Short exercise 1: In the article on the foiled subway plot, on what date did the message "The marriage is ready" arrive?
Short exercise 2: Extend the article on the foiled subway plot, picking up after its final sentence.

Passage to read:
※

And they ascertained that a final April 2009 e-mail announcing a "marriage to Nadia" between the 15th and the 20th was a signal that a terrorist attack was imminent, according to British court documents.

It is unclear exactly how British intelligence linked the Pakistani e-mail address to a senior al-Qaeda operative who communicated in a kind of code to his distant allies.

But the intelligence helped stop the plot in England, and the address made its way to the US National Security Agency (NSA).

A few months later, the NSA was monitoring the Yahoo user in Pakistan when a peculiar message arrived from a man named Najibullah Zazi, an Afghan American living in Colorado. He asked about "mixing of [flavour and ghee oil] and I do not know the amount, plz right away."

Soon after, on September 9, 2009, a second message arrived that echoed the code used in the British plot: "The marriage is ready," Zazi wrote.

The e-mails led the NSA to alert the FBI, which obtained a court order to place Zazi under more extensive surveillance. Officials learned that he had visited Pakistan in 2008, the same time as one of the British plotters.

In the end, the e-mails and additional surveillance foiled a plot by Zazi and two others to conduct suicide bombings in the New York subway system just days after he sent the "marriage is ready" e-mail. In recent days, US intelligence and law enforcement officials, as well as congressional officials, have pointed to the authority that allowed them to target the Yahoo account - Section 702 of the Foreign Intelligence Surveillance Act (FISA) - as a critical tool in identifying and disrupting terrorist plots in the US and abroad.

※

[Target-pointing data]
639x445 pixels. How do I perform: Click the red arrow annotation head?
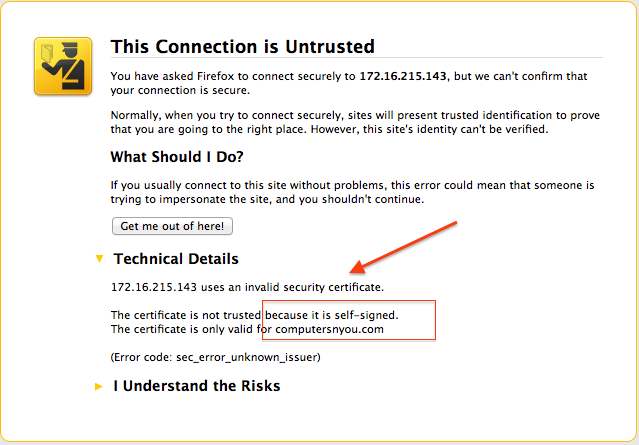click(x=354, y=269)
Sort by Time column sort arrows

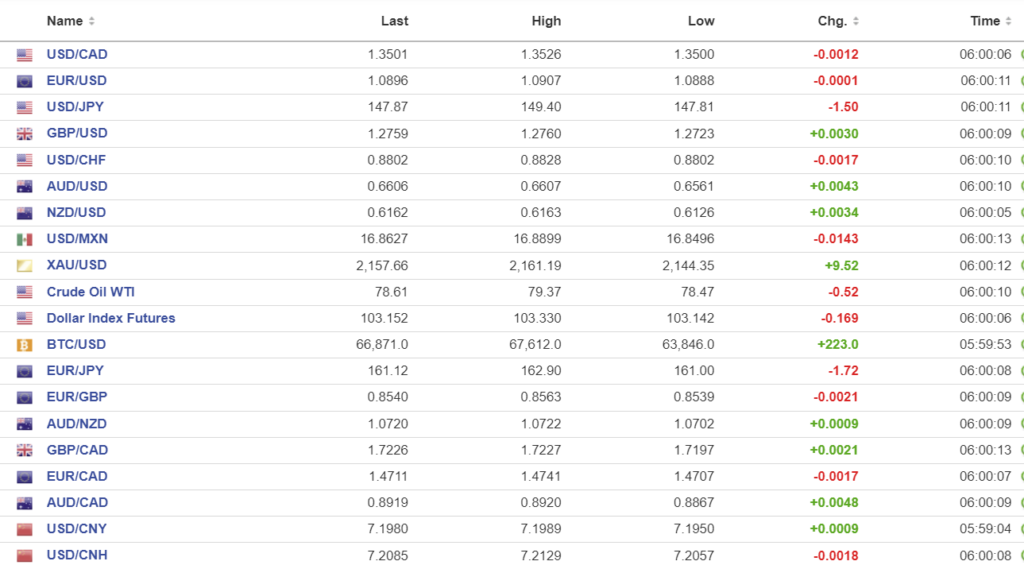(x=1009, y=21)
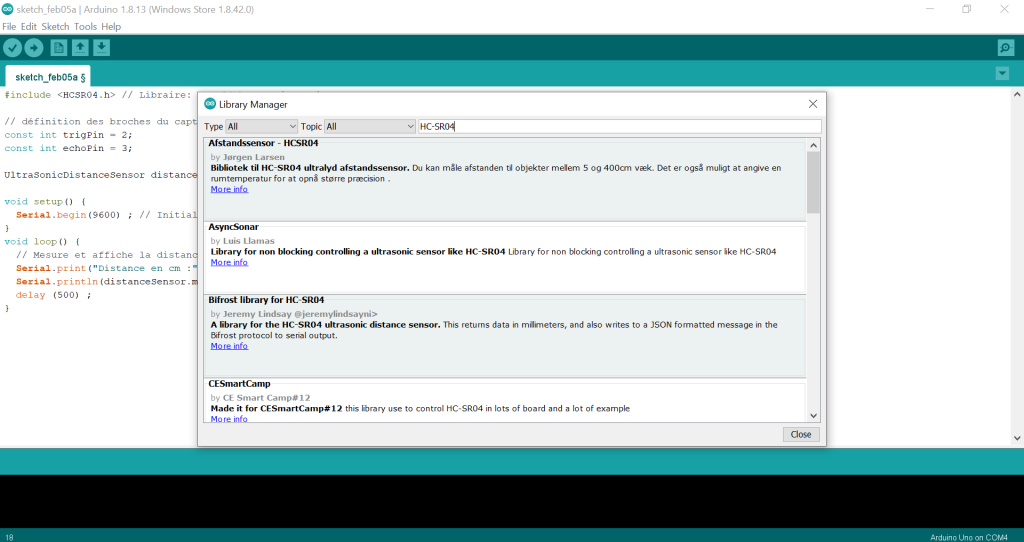The image size is (1024, 542).
Task: Open More info link for AsyncSonar
Action: click(x=229, y=262)
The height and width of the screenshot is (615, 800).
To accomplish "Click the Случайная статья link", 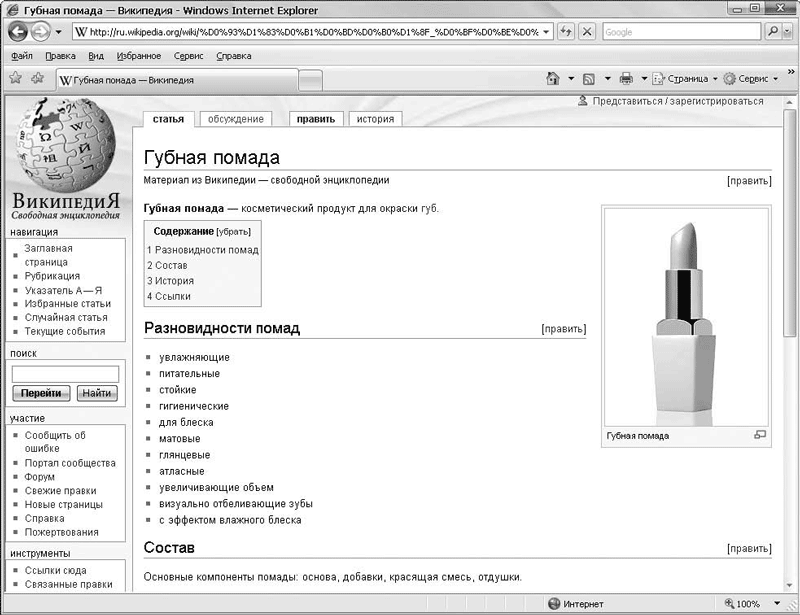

※

Response 1: September 9, 2009.

Response 2:
But some critics of NSA surveillance suggested that the collection of data under a programme called Prism was not essential to Zazi's capture because the British first obtained the critical e-mail address.

Still, the case study provides a rare glimpse of how the broad surveillance practices of the United States, often in concert with allies, are deployed.

"The 702 programme has been enormously useful in a large number of terrorist cases," said a US official who has access to classified records on NSA programmes. "It's beyond dispute that it is highly effective. It operates exactly as anyone paying attention would have expected it to operate based on floor debate and plain reading of law."

Passage of Section 702 as an amendment to FISA in 2008 gave the government the authority to request information from US telecommunications companies on foreign targets located overseas without a court order for each individual case.

The broad authority is reviewed and renewed annually by the FISA court, although the law does not preclude making a specific request for surveillance.

"It appears the NSA did not need any of the expanded authorities conferred by Section 702 to monitor the communications at issue," said Elizabeth Goitein, co-director of the Brennan Centre for Justice's Liberty and National Security Programme. "The government easily could have met this standard if it certified that the targets were al-Qaeda terrorists in Pakistan."

But US officials argue that, given the flood of leads in today's interconnected world, the system would get bogged down and they could miss plots if they had to go before the court every time they got information about potential foreign suspects.

The officials said they used material from multiple sources - allies, agents, informants and other investigations - to provide rolling targeting information for the Prism program.

They also said if the Yahoo address had not been included, Zazi might not have been identified just days before the attacks were set to occur. In testimony before Congress on Tuesday, senior intelligence and law enforcement officials said that recently revealed surveillance programmes have disrupted more than 50 "potential terrorist events", including at least 10 plots with a connection in the US.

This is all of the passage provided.